Nachdem ich aufgehört hatte, als „Buschdoktor“ tätig zu sein, arbeitete ich für einen ganz geringen Lohn als Putzer von Traktorenteilen. Der Vorarbeiter bemerkte schnell, daß ich auch arbeitete, wenn meine Kumpel für einige Zeit unauffällig verschwanden. Eines Tages war der Vorarbeiter betrunken, als ein Lastwagen voll Traktorenteile eintraf. Ich nahm die Sendung entgegen und machte die Kontrolle, um festzustellen, ob keine Teile fehlten. Meine Kameraden lachten mich aus, weil ich eine Arbeit tat, für die ich nicht bezahlt wurde. Aber der Vorarbeiter war dankbar, daß ich für ihn eingesprungen war und ihm so die Arbeitsstelle gerettet hatte; und schon nach kurzer Zeit verdiente ich das Fünffache meines ursprünglichen Lohnes.
Obwohl es mich befriedigte, gute Arbeit zu leisten, wußte ich, daß es mich noch mehr befriedigen würde, wenn ich mehr Zeit für das Predigen der biblischen Wahrheit aufwenden könnte. Meine Frau und ich kamen daher überein, daß ich nach dem Kongreß, der in Gbarnga abgehalten werden sollte, in den Vollzeitpredigtdienst eintreten würde. Ich gab meine Arbeit auf und reiste mit Sack und Pack, mit allen meinen Ersparnissen sowie mit Frau und Kind zum Kongreß. Doch plötzlich sprengten Soldaten den Kongreß und versuchten uns zu zwingen, die Landesfahne zu grüßen. Das war eine Prüfung unseres Glaubens. Drei Tage und drei Nächte lang erhielten wir weder etwas zu essen noch etwas zu trinken und waren die ganze Zeit in einem eingezäunten Gehege eingesperrt. Nach unserer Freilassung zeigte es sich, daß man uns alles gestohlen hatte. Aber einige unserer christlichen Brüder schenkten uns etwas Geld, so daß wir nach Hause zurückfahren konnten. In der ersten Nacht nach unserer Rückkehr ging ich auf Jagd und erlegte zwei Hirsche und ein Stachelschwein. Auf diese Weise ernährte ich meine Familie bis zum Jahresende.

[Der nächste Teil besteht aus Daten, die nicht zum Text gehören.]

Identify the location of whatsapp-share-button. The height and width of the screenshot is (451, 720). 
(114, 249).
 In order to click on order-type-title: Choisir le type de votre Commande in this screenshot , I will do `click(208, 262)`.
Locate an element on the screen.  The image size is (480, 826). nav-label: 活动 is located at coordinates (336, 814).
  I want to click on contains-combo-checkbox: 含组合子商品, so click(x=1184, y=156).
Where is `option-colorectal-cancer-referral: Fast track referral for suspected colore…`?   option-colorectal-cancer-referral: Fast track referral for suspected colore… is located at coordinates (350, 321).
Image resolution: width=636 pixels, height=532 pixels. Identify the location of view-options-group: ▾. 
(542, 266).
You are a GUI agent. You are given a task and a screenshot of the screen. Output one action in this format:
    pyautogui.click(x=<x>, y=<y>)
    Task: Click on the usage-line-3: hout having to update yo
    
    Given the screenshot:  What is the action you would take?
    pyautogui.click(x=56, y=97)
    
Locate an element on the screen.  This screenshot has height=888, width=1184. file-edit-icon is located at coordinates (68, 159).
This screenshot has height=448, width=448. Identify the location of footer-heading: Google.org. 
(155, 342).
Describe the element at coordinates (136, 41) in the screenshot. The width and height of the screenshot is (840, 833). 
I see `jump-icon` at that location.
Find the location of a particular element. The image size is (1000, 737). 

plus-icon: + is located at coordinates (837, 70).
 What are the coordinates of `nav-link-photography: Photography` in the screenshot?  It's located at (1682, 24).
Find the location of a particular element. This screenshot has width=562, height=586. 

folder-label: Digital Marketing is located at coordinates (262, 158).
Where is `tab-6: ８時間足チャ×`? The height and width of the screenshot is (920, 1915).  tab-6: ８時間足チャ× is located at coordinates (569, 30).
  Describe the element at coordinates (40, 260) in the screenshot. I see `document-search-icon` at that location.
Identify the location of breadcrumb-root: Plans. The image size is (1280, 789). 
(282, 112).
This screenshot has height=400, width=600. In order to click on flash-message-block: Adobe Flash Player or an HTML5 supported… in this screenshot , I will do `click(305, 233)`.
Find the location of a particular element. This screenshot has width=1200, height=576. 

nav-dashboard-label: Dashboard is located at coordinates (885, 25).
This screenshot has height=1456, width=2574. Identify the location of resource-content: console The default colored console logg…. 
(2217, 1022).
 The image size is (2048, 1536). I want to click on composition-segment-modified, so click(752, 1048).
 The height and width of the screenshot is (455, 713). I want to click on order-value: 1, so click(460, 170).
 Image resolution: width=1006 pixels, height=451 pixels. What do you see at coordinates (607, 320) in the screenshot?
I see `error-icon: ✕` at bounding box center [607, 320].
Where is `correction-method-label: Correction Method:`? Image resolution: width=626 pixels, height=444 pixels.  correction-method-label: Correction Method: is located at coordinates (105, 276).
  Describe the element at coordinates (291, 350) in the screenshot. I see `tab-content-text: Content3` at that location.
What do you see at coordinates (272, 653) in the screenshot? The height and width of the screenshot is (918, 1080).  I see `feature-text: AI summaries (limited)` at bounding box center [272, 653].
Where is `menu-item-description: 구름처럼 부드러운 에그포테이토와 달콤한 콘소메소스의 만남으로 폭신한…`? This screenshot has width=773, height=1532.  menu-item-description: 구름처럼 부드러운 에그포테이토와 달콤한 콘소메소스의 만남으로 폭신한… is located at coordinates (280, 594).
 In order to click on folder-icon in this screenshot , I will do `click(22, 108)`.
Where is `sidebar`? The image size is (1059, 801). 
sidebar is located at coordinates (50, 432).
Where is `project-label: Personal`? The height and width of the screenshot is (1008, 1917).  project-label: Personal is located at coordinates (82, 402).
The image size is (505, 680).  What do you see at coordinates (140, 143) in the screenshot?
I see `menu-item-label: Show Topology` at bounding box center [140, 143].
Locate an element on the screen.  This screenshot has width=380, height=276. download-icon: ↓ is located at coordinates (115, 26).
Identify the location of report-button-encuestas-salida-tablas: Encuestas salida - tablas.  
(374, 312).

Im Jahre 1964 ging dann endlich mein Herzenswunsch, Jehova soviel wie möglich zu dienen, in Erfüllung. In jenem Jahr wurde ich ein Vollzeitverkündiger des Königreiches Gottes. Jehova hat für uns in wunderbarer Weise gesorgt, und ich stehe immer noch in diesem Dienst, obwohl wir jetzt sechs Kinder haben.
Im Laufe der Jahre haben zu meiner großen Freude auch meine Nichte und einer meiner Onkel die biblische Wahrheit angenommen, und weitere Familienglieder zeigen jetzt Interesse. Ich erhielt Gelegenheit, christliche Liebe zu bekunden, als mein ältester Bruder erkrankte und in unsere Ortschaft gebracht wurde, um hier behandelt zu werden. Er wollte nicht bei mir wohnen, weil er mir so große Schwierigkeiten gemacht hatte, als ich begann, Jehova zu dienen. Ich ging indessen zu ihm und holte ihn in mein Haus, gab ihm zu essen und behandelte ihn, so gut ich es konnte. Nach einiger Zeit kamen auch andere Familienangehörige; sie sagten: „Deine Art, wie du Gott dienst, ist sehr schön. Wir dachten niemals, daß das so wäre. Du hast dich nicht gegen uns gewandt, obschon wir dich verachtet haben, und hast uns rücksichtsvoll und respektvoll behandelt.“
Welch ein Unterschied besteht doch zwischen dem wahren Christentum und den Methoden eines afrikanischen „Buschdoktors“! Anstatt Böses mit Bösem zu vergelten, handle ich jetzt so, wie die Bibel sagt: „Besiege das Böse stets mit dem Guten.“ (Röm. 12:17-21) Wie glücklich bin ich, mich von der afrikanischen „Buschmedizin“ und der falschen Religion der Christenheit abgewandt zu haben und aus der Finsternis in das wunderbare Licht des Dienstes Jehovas gerufen worden zu sein!